On December 4, 2019, Frontegra launched Frontier Caravan Emerging Markets Fund (FCESX / FCEMX). The fund is sub-advised by Caravan Capital Management and managed by Cliff Quisenberry.
There are two arguments for paying attention to Frontier Caravan.
First, valuations in emerging markets are at their lowest levels in a decade.
In general, money flows toward inexpensive asset classes. The long-term asset class projections from State Street, BlackRock, Northern Trust, Research Affiliates, GMO, Callan Associates, and others uniformly foresee stronger performance in the emerging markets than in either the US or other developed markets. It is more typical for projections to rank the US as the least attractive venue for the next decade, rather than the most attractive.
In the rare instances when investment style is also considered, value – and particularly EM value – trumps growth. The magnitude of the projected outperformance varies – some models see a few tenths of a point annually, some see multiple percentages annually – and forecasters routinely model higher volatility in EM than elsewhere, but there’s a near-universal agreement that – after a decade long run in the US markets and near-record valuations – the compelling opportunities lie elsewhere.
Second, the Caravan team is experienced.
Mr. Quisenberry began his career in 1987 at Fred Alger Management in New York as a research associate, was a Vice President and portfolio manager at Cutler & Company. In 1994 he joined Parametric, a Seattle-based subsidiary of Eaton Vance, and became Parametric’s Director of Research and chief of emerging market strategies.
His strategy starts with country selection. His research found that country risk dominates in the emerging markets. About 73% of the portfolio’s risk, for example, is driven by country risk. As a result, he spends an abnormal amount of time and energy managing that source of risk. He grades each country based on five variables (P/E, P/B, dividend yield, correlations, and volatility) then systematically favors investments in high-rated nations and underweights low rated ones. As of September 30, 2019, that would translate to a huge overweight in Turkey (8.0% versus 0.6% in the index) and much larger underweight to India (0.9% versus 8.9%) and China (16.5% versus 31.9% for the index). The top five countries in the MSCI EM index (China, South Korea, Taiwan, India, Brazil) comprise nearly 75% of the MSCI index weighting but only 30% of the Caravan weighting. That means that Caravan’s portfolio is, necessarily and automatically, far different from the index.
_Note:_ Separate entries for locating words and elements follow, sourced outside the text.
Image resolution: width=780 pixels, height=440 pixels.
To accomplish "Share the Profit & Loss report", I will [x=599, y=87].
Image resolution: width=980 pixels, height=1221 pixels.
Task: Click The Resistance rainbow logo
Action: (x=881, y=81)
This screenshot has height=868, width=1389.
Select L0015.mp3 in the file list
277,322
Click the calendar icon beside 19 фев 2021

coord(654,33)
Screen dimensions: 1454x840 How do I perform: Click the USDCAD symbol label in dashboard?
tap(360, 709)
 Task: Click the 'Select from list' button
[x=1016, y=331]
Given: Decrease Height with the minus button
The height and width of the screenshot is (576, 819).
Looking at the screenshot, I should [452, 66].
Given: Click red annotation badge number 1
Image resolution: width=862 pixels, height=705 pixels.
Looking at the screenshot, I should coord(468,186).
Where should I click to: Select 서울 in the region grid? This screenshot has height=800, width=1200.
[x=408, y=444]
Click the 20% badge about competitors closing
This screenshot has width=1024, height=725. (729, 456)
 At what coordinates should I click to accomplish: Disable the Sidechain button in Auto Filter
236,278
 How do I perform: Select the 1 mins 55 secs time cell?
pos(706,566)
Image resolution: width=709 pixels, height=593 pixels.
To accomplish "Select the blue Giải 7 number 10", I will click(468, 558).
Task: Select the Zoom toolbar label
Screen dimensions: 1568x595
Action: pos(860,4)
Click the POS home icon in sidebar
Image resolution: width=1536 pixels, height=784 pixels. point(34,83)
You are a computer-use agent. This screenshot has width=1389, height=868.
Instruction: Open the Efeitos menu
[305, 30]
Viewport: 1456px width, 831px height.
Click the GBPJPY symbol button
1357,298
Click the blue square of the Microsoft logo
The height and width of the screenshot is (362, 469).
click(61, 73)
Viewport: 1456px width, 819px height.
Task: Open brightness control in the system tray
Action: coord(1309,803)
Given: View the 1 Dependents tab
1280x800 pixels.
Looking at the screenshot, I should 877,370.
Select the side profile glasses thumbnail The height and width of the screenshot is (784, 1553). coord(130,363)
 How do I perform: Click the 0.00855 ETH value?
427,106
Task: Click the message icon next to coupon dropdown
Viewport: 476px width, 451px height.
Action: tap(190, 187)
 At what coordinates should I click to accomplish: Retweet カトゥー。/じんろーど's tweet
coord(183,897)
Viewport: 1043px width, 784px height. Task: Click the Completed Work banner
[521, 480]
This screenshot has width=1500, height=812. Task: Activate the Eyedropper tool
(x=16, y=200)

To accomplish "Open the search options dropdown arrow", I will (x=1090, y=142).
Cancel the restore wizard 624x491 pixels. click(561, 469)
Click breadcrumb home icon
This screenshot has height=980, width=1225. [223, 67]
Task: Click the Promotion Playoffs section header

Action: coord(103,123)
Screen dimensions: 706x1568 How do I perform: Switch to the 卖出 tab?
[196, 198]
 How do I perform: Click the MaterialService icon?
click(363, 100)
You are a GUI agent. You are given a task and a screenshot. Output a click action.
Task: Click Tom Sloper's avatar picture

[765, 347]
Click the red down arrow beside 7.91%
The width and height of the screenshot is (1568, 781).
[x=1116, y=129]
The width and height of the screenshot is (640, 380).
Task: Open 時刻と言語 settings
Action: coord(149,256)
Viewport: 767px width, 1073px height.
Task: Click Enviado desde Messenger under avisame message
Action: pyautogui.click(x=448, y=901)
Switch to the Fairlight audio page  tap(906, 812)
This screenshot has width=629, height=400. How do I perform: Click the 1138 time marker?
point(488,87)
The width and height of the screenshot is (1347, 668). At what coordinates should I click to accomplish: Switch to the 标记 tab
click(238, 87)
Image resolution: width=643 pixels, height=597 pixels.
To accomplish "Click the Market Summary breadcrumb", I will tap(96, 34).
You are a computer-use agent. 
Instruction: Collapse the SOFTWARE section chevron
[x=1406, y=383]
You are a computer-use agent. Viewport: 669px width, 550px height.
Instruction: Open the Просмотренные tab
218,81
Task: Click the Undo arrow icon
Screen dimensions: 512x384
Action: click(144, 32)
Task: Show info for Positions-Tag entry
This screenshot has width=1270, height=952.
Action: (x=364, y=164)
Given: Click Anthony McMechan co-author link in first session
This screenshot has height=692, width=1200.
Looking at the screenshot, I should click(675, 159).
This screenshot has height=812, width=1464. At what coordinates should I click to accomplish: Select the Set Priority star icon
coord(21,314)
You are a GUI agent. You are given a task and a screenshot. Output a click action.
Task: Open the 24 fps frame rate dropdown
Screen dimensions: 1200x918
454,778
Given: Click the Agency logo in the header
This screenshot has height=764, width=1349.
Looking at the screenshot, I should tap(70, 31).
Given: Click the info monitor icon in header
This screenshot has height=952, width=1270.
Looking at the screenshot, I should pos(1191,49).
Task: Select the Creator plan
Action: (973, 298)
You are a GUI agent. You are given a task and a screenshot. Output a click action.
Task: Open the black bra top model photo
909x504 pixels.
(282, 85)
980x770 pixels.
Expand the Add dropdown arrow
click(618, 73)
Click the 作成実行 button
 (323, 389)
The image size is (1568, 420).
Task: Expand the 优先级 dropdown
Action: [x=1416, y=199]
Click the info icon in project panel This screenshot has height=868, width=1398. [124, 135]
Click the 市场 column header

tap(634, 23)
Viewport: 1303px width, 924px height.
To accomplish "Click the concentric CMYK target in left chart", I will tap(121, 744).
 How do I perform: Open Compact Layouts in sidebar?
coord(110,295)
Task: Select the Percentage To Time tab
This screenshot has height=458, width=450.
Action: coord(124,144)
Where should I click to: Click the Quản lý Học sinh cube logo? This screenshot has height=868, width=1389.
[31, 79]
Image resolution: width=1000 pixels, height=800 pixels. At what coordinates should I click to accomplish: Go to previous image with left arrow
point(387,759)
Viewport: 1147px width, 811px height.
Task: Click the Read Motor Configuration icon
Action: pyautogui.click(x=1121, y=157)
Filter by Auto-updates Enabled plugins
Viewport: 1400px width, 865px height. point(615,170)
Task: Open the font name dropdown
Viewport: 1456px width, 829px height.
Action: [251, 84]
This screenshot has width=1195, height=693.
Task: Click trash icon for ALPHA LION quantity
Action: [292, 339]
At the security level, his discipline is value-oriented, more focused on consumer and financial stocks, and somewhat ESG screened.
The minimum initial investment for “I” shares is $100,000 and the initial expense ratio is 0.80%. The minimum for Service shares is $10,000 with an e.r. of 0.95%. The fund has about $21 million in assets. It’s not a great surprise that the fund’s homepage is almost no content: some text cribbed from the prospectus and linked to generic docs from the adviser.